「網膜保護のために紫外線カット」は誤り
網膜にダメージを与えるのは可視光線。長時間使うPC画面にも注意が必要
眼科医の中ですら、紫外線と可視光線が混同されているケースがよく見られます。「あなたは網膜が悪いです。網膜を保護するために、紫外線を避けてください」というのは正しくありません。「網膜を保護するために、可視光線を避けてください」というのが正しい言い方です。まぁ通常紫外線が多いところは可視光線も多いので、全くずれているというわけではありませんが……。
紫外線、可視光線、赤外線については、知っておくと目の健康管理のために理解が深まると思います。わかりやすいように、ざっくり説明したいと思います。
多く当たると結膜に悪影響が出る「紫外線」
紫外線は日焼けの電磁波で、目には見えません。日焼けサロンや消毒器の紫外線を発する機械は光って見えるじゃないかという人がいるかもしれませんが、あれは紫外線と一緒に、別の可視光線を発しているために過ぎません。紫外線は網膜にはほとんど影響を与えませんし、私の臨床での経験的に、水晶体に対しても大きな影響はないと考えます。ですが、白目の表面である結膜に多く当たると、翼状片や瞼裂斑、慢性充血の原因となります。基本、紫外線が眼にとって良いことは何もないと考えてよいでしょう。

----------------

> _作業課題_
次の1.〜3.が、紫外線と可視光線についての本文の内容と合っているかどうかを「はい」か「いいえ」で答え、判断の根拠となる本文の語句をそのまま引用しなさい。
1. 網膜にダメージを与えるのは紫外線である。
2. 紫外線は目には見えない。
3. 紫外線が結膜に多く当たると、翼状片の原因となる。
データは本文とは別の出典から取られています。

データセットの項目
----------------

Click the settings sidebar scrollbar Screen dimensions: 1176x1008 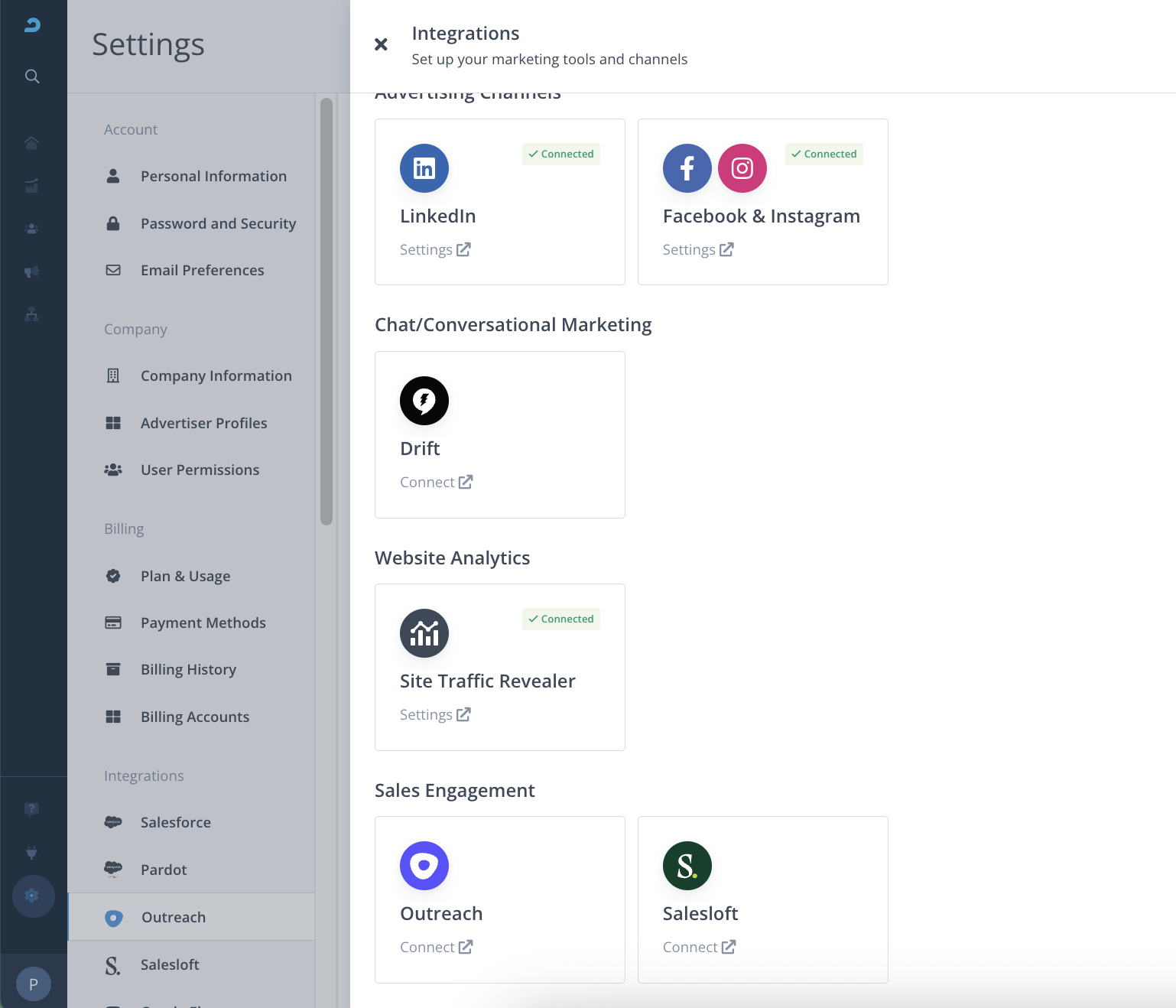click(326, 311)
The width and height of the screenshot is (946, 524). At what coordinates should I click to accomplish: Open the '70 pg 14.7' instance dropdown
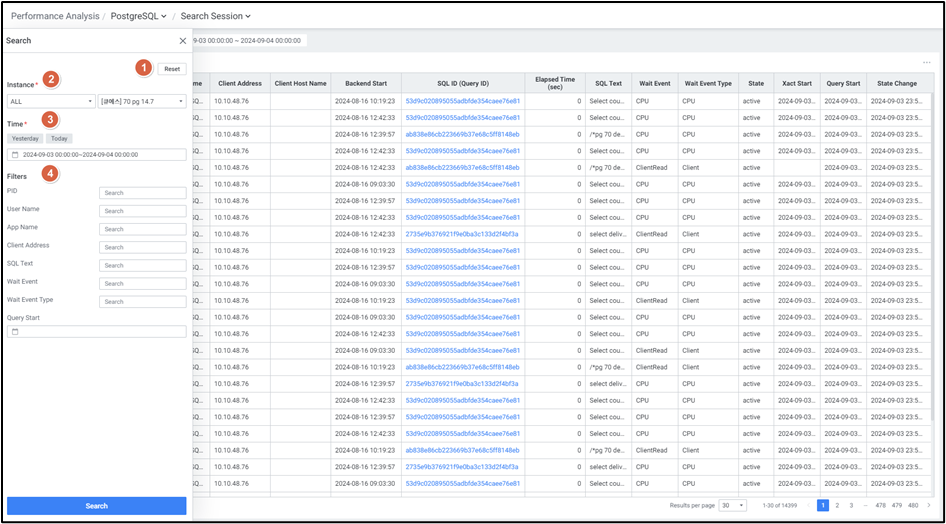(x=143, y=101)
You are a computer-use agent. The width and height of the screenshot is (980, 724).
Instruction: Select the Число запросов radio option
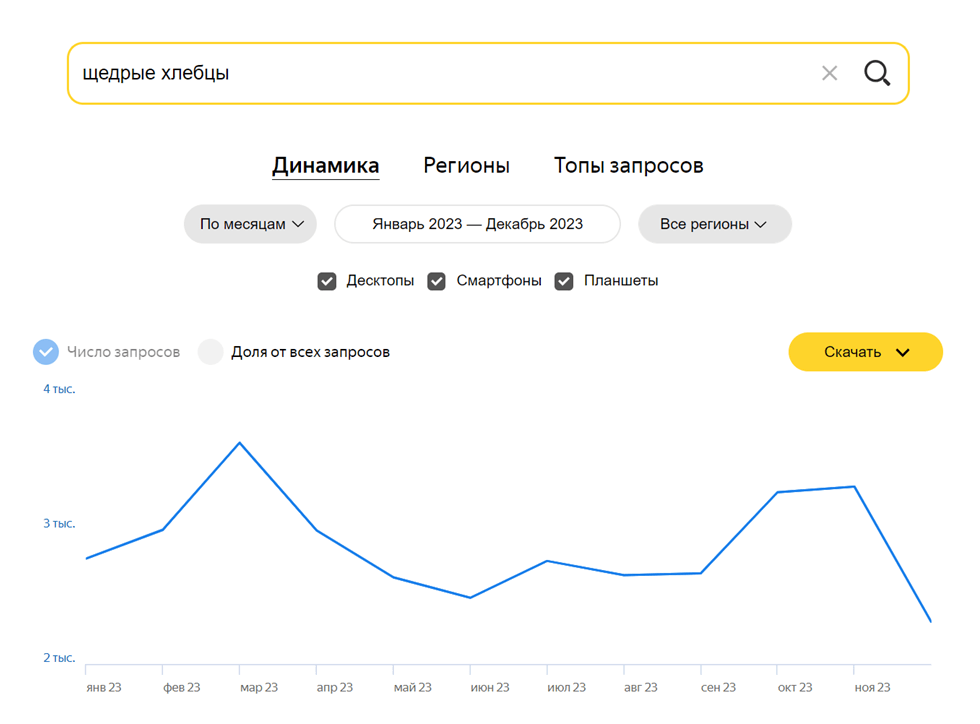(46, 352)
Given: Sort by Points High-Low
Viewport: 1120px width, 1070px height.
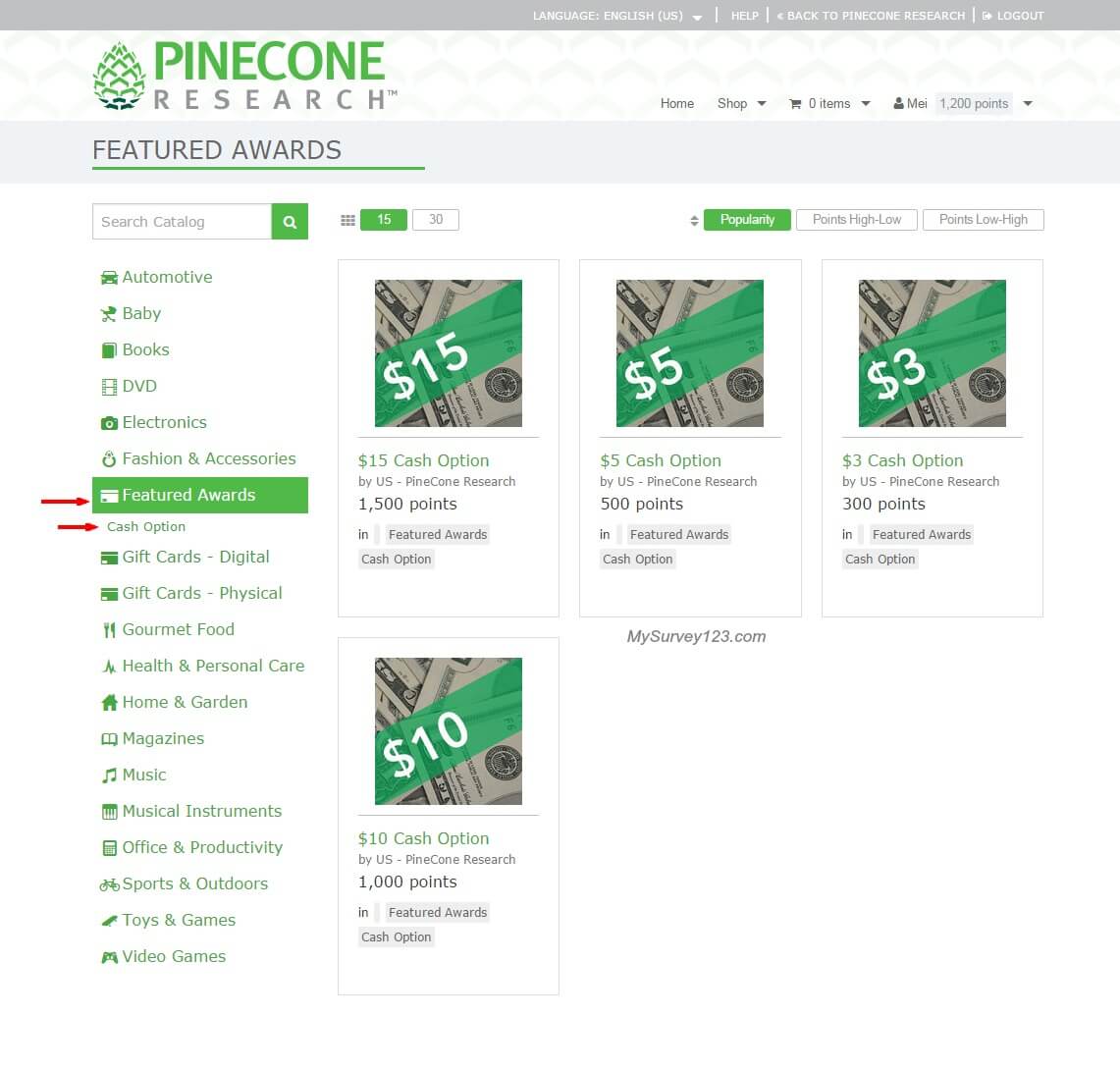Looking at the screenshot, I should coord(856,219).
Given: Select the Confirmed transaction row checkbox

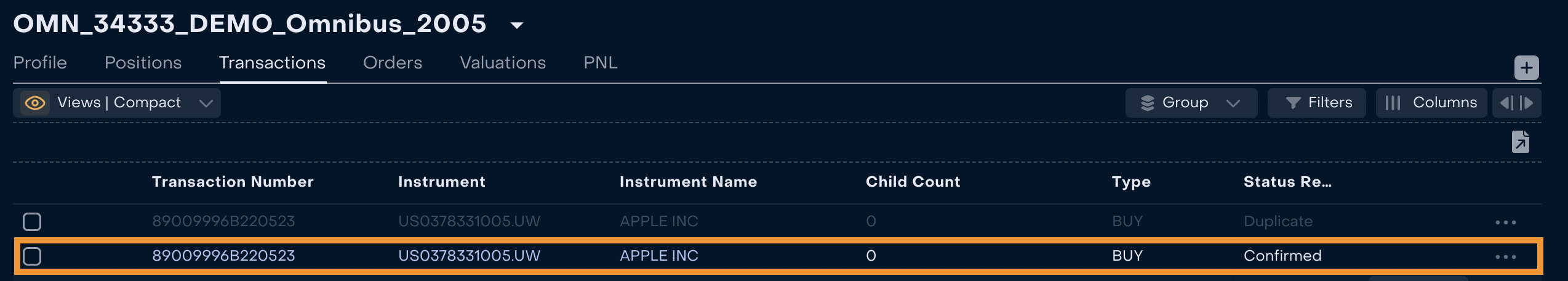Looking at the screenshot, I should point(32,256).
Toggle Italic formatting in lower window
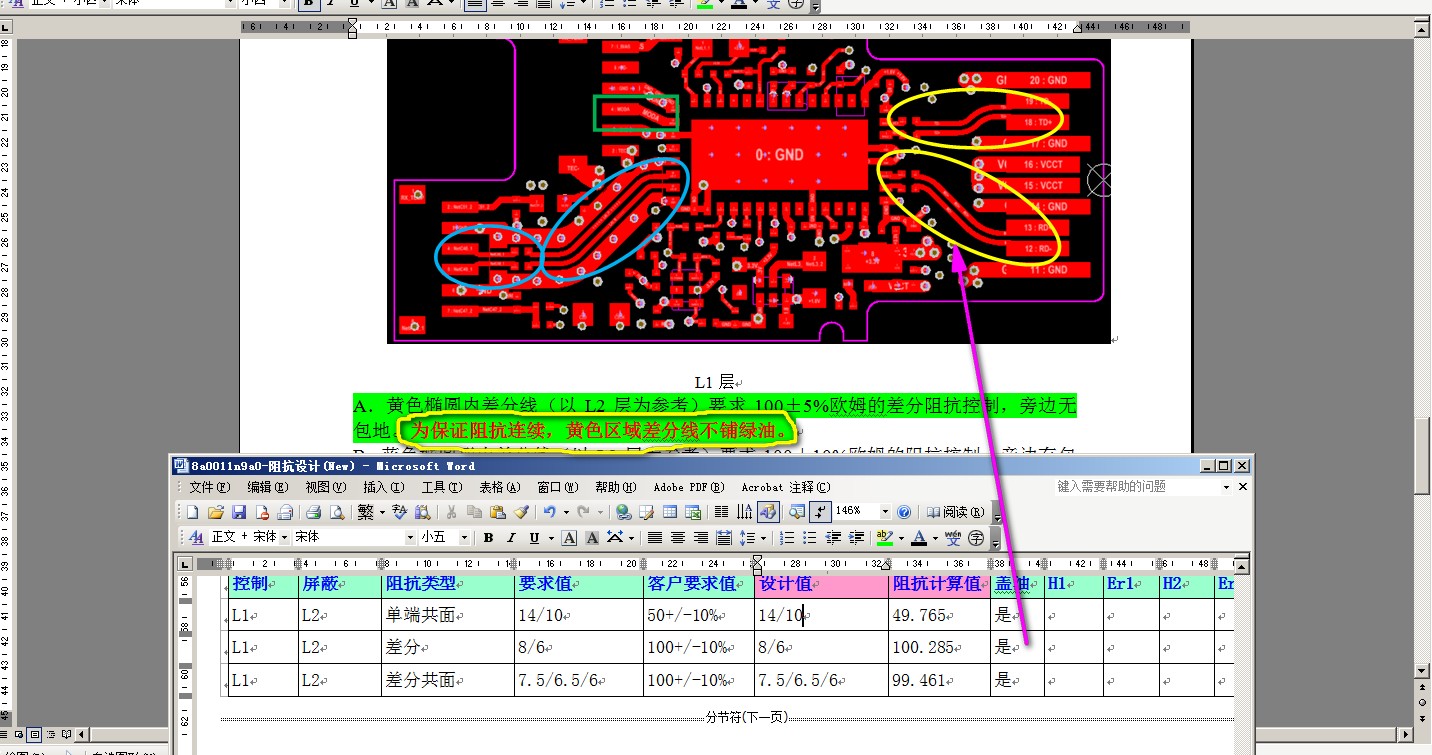The image size is (1432, 755). click(x=511, y=538)
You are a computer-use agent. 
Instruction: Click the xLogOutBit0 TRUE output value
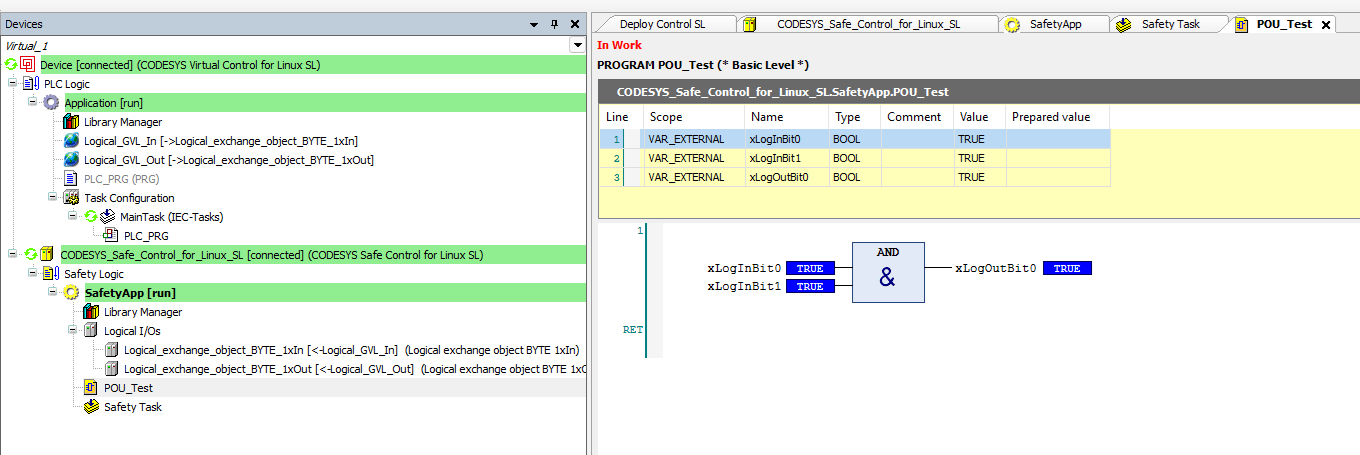pos(1066,268)
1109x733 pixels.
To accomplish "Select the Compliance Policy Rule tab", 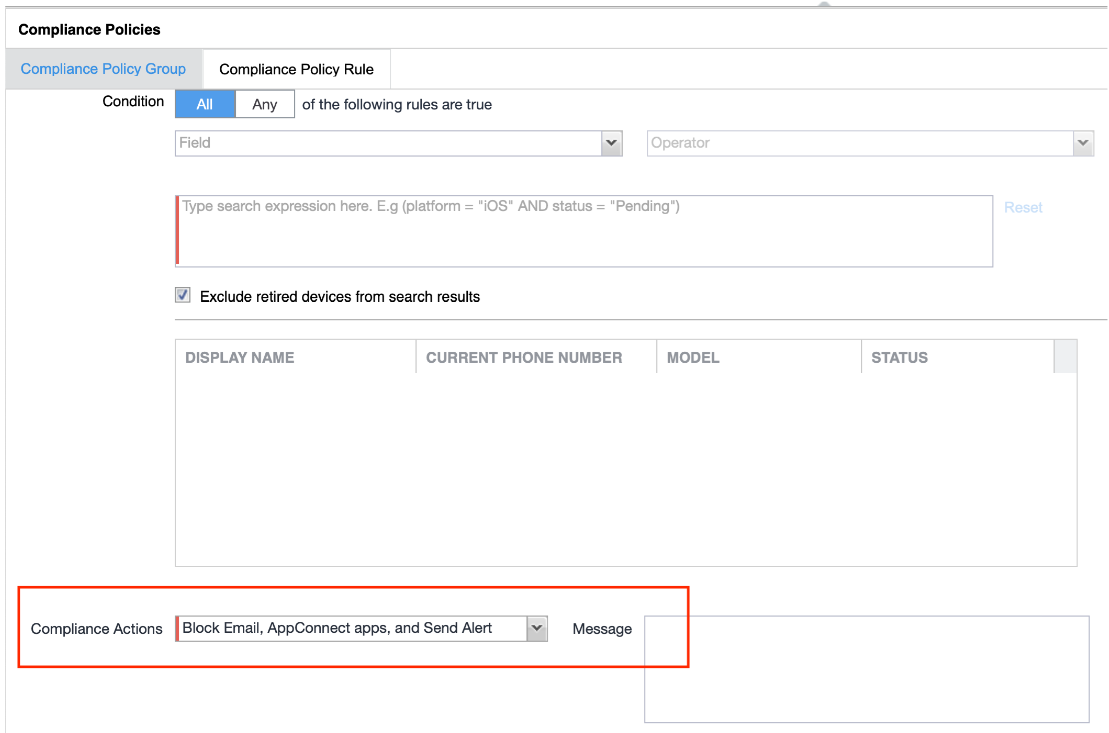I will [296, 69].
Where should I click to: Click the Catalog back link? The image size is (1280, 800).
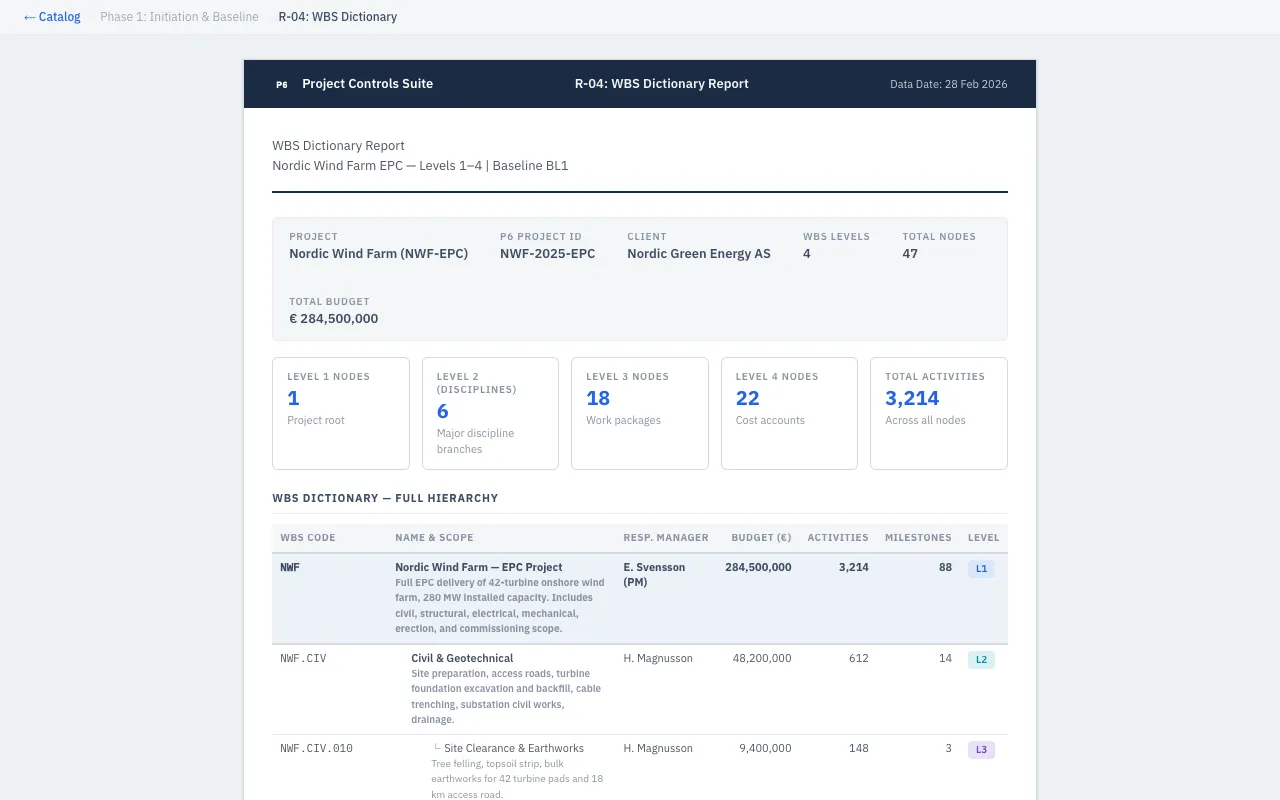[x=52, y=17]
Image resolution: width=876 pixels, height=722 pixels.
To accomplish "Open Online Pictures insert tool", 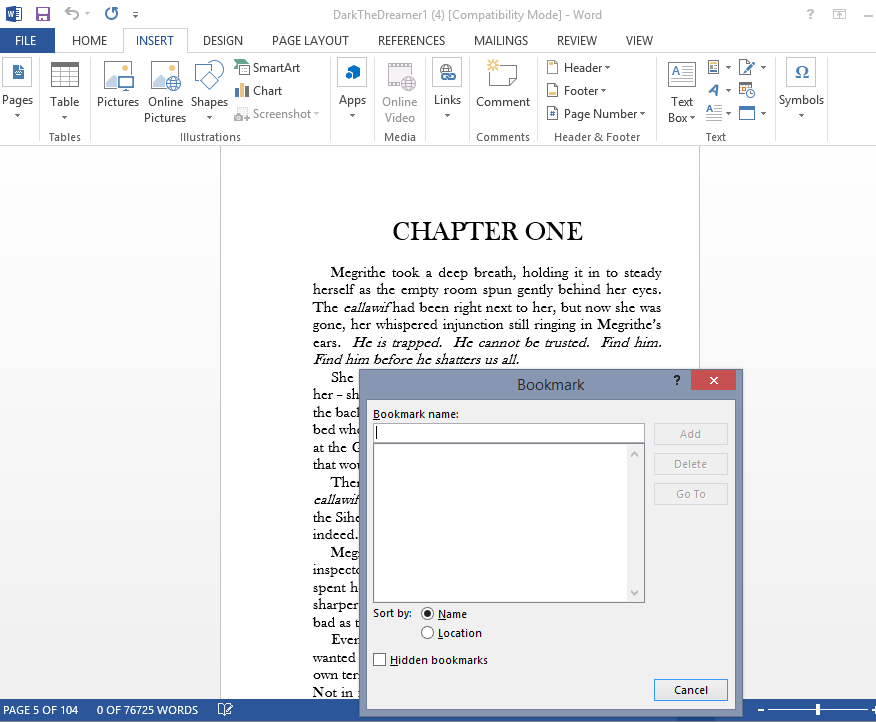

----------------

> _本問の解答_
1. いいえ。「網膜にダメージを与えるのは可視光線。」
2. はい。「紫外線は日焼けの電磁波で、目には見えません。」
3. はい。「白目の表面である結膜に多く当たると、翼状片や瞼裂斑、慢性充血の原因となります。」